Für die Opposition, die sich geschlossen bei der Abstimmung im Gesundheitsausschuss wie im Plenarsaal enthalten hatte, ist das Gesetz keine Lösung für die Probleme im Gesundheitswesen. „Das Grundproblem der Selbstverwaltung in einem sich immer stärker in Richtung Wettbewerb bewegenden Gesundheitssystem“ könne nicht durch neue Gesetze verändert werden, so Harald Weinberg von der Fraktion Die Linke. „Es bedarf in einem wettbewerblich ausgerichteten System aus unserer Sicht zumindest einer Stärkung der Patientenvertretung als Korrektiv“, so Weinberg. Er fordert mehr Stimmrechte für Patientenvertreter beispielsweise beim Gemeinsamen Bundesausschuss sowie beim Medizinischen Dienst der Krankenkassen.
Für die Grünen können Probleme mit der Aufsicht über die Selbstverwaltung nicht über ein Gesetz gelöst werden. Auch das Bundesgesundheitsministerium müsse tätig werden und die aufsichtsrechtlichen Befugnisse „konsequent“ gegenüber den Organisationen anwenden. „Das ist keine Gefährdung des Prinzips der Selbstverwaltung, wie oft zu hören war. Im Gegenteil, es erhöht die Legitimation der Selbstverwaltung“, so Harald Terpe von den Grünen. Er forderte einen Kulturwandel : „Ein wie auch immer geartetes Selbstverwaltungsstärkungsgesetz wird wenig Veränderung bringen, wenn nicht auch in den Institutionen und im Ministerium selbst ein Kulturwandel stattfindet.“
Positiv bewerteten daher alle Abgeordneten in ihrer Rede, dass künftig das Bundesgesundheitsministerium selbst dem Parlament einen Bericht über seine aufsichtsrechtliche Tätigkeit übermitteln muss.

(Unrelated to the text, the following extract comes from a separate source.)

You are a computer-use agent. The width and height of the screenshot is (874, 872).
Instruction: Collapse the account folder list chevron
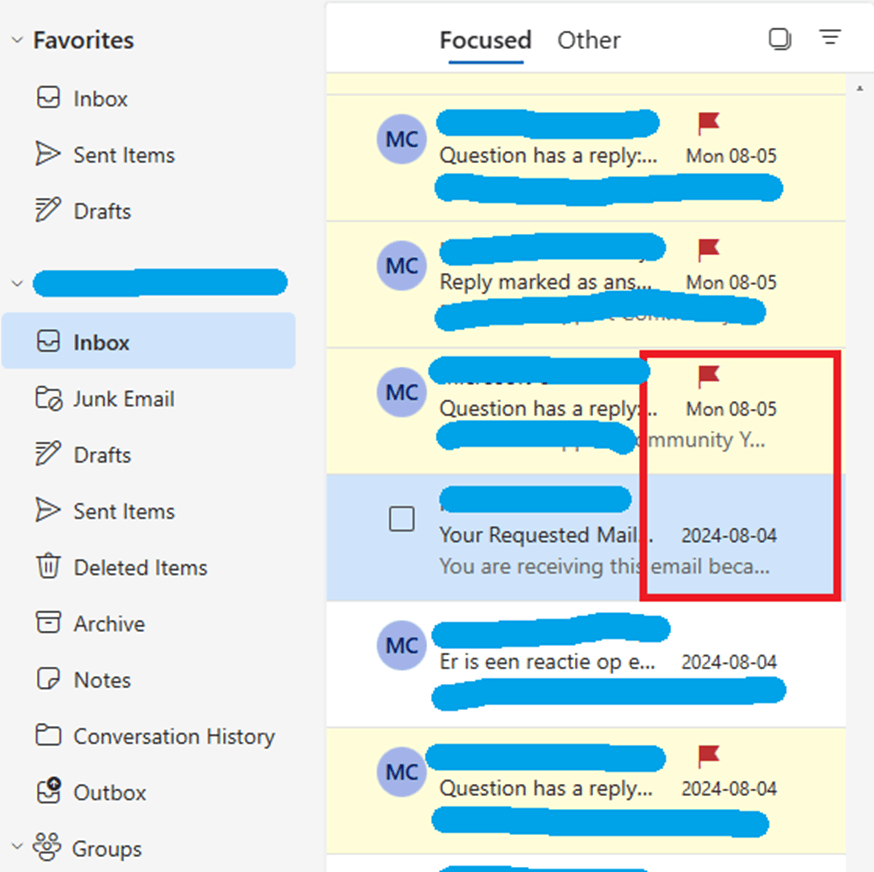click(15, 283)
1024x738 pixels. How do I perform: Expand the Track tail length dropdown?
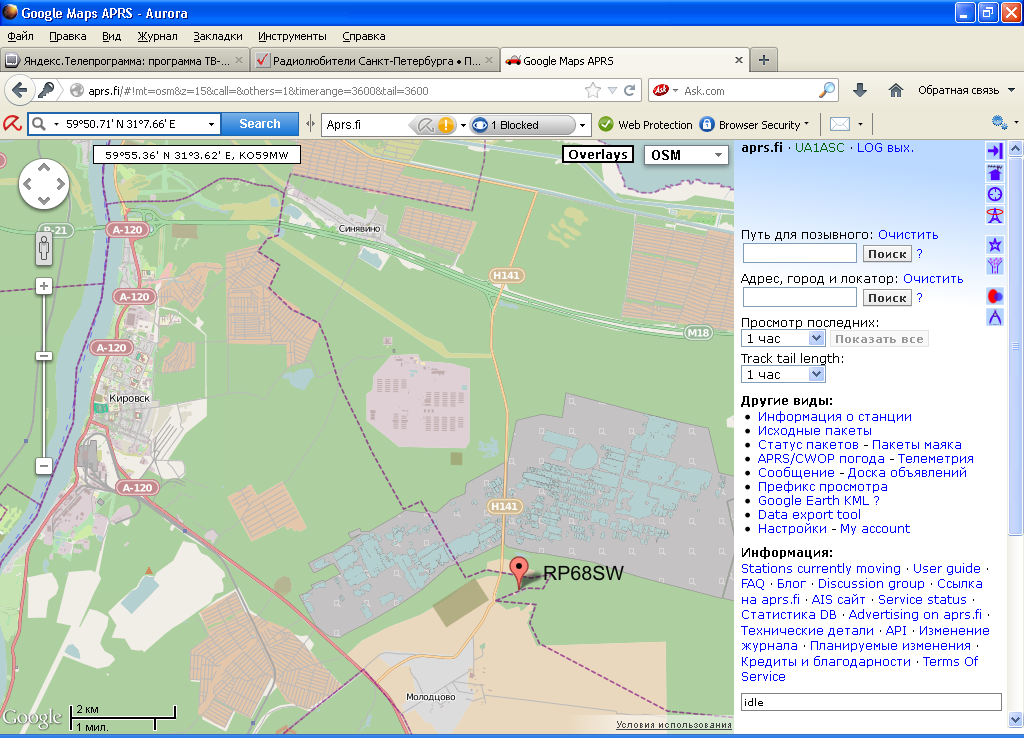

Das Gesetz kann in den kommenden Wochen in Kraft treten und gilt bereits für die Wahl des Vorstandes der Kassenärztlichen Bundesvereinigung am 3. März. Dann muss die KBV einen dreiköpfigen Vorstand wählen, die Sitzung muss öffentlich sein sowie die Stimmabgabe bei der Wahl muss nach der paritätischen Stimmverteilung zwischen Haus- und Fachärzten gewertet werden.